Summarize the speech on NORAD and Canada's strategic relations below in two sentences.

■ **QUOTED TEXT**
▼▼▼
NORAD and Canada’s National Strategic Relations
 

Dwight N. Mason[1]

Senior Associate, Center for Strategic and International Studies

Washington

 

It is a pleasure to be here to speak to you at this conference on “Canada’s National Strategic Relations: NATO and NORAD.” I would like to thank Professor Bercuson and General Macnamara for the invitation to do so.

 

These remarks are my own and are not intended to represent the views of the Center for Strategic and International Studies or any other entity.

 

The background material prepared for this conference describes NATO and NORAD as traditional pillars of Canadian strategic defense policy.  The conference organizers ask what are or should be the strategic defense policy options for Canada now, in the light of NATO’s performance in Afghanistan and of Canada’s decision not to participate in North American missile defense, thus perhaps fatally weakening NORAD.   They have asked me for a United States perspective on the NORAD pillar.  While I cannot offer an official American perspective, I can certainly offer my views. 

 

Here they are:   First, since 1938, it has been the view of the United States and Canada that successful defense of North America depends on their cooperation.  To quote President Kennedy, “necessity has made us allies.”[2]

 

Second, I think it is right to say that post World War II Canadian strategic defense policy has had two aspects: a home game and an away game and that NATO and NORAD have been central to those games.
▲▲▲
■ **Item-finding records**
▼▼▼
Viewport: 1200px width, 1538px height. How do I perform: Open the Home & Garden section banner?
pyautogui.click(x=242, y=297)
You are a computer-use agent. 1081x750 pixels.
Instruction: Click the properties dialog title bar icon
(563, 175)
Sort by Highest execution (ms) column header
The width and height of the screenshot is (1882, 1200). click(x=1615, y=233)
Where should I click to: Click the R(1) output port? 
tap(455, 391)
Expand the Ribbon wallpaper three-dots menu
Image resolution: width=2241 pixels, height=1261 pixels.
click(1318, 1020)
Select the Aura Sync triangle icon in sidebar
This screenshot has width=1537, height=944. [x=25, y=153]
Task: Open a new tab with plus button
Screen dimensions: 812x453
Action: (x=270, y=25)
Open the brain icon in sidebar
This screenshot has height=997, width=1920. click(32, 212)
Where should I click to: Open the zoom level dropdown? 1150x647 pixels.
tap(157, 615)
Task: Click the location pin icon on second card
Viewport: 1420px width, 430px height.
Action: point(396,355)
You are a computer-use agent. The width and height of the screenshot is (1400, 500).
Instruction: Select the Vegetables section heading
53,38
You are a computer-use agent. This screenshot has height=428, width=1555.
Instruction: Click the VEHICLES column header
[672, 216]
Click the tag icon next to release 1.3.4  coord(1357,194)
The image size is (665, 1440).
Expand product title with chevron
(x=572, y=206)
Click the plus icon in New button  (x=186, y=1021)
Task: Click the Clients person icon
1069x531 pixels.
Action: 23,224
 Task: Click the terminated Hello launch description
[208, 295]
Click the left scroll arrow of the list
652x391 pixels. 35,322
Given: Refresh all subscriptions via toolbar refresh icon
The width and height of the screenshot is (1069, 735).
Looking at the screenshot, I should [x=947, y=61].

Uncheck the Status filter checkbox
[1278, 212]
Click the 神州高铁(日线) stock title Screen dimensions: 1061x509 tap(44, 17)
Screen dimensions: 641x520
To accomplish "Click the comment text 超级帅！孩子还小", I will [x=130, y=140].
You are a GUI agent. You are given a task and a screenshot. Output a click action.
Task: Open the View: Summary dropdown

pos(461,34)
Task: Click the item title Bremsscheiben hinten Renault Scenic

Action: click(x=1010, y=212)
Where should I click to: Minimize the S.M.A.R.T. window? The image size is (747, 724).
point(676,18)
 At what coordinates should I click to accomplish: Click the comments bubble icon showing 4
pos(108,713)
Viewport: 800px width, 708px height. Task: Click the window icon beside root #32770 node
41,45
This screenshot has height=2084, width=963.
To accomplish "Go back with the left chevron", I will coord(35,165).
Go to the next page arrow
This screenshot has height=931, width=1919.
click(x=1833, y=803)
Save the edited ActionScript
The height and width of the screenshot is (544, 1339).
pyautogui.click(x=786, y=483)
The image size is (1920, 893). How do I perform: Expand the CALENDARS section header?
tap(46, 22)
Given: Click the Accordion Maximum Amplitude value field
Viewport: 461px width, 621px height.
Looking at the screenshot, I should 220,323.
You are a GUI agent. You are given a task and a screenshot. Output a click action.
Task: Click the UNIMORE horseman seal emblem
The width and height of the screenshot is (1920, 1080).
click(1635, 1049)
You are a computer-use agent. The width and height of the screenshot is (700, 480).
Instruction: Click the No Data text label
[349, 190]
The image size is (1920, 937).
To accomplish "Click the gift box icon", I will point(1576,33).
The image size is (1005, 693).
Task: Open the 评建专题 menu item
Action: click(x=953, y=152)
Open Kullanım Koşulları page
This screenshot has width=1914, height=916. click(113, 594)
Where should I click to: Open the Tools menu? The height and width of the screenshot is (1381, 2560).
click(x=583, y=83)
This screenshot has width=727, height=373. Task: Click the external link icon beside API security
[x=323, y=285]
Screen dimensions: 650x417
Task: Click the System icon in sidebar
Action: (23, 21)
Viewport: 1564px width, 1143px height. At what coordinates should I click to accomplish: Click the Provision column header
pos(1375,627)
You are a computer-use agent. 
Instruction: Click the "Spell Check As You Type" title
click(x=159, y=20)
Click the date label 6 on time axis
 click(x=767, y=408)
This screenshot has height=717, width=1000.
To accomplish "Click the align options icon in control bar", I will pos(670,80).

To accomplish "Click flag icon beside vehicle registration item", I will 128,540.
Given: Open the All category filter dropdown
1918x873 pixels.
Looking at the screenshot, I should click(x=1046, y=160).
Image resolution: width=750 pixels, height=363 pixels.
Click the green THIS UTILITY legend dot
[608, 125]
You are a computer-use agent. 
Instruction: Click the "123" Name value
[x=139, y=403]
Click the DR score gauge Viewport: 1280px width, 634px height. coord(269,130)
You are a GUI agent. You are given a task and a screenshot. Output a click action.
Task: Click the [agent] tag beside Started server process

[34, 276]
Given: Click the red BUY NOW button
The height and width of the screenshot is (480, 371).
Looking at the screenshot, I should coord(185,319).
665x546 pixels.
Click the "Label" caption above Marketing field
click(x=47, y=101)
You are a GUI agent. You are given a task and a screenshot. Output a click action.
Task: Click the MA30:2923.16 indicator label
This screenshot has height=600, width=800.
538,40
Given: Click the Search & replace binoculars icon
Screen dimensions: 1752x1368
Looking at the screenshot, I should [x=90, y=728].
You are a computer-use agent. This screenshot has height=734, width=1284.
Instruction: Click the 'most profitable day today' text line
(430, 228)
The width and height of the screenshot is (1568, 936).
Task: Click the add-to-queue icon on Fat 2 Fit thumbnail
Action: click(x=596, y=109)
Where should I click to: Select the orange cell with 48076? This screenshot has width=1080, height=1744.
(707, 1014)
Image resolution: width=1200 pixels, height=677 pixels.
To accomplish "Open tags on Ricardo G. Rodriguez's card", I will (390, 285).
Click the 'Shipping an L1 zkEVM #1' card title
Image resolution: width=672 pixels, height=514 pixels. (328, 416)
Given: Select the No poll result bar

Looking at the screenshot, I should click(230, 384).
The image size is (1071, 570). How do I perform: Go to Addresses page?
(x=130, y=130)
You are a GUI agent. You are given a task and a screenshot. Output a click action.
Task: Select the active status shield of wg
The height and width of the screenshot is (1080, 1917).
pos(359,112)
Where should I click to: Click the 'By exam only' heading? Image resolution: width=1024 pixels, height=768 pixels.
▲▲▲
■ **WRITTEN RESPONSE**
Asked by conference organizers for a United States perspective on NORAD, given NATO's performance in Afghanistan and Canada's decision not to join North American missile defense, Dwight N. Mason offers his own views rather than an official American one. He says that since 1938 the United States and Canada have held that defending North America depends on their cooperation, and that postwar Canadian strategic defense policy has had a home game and an away game, with NATO and NORAD central to both.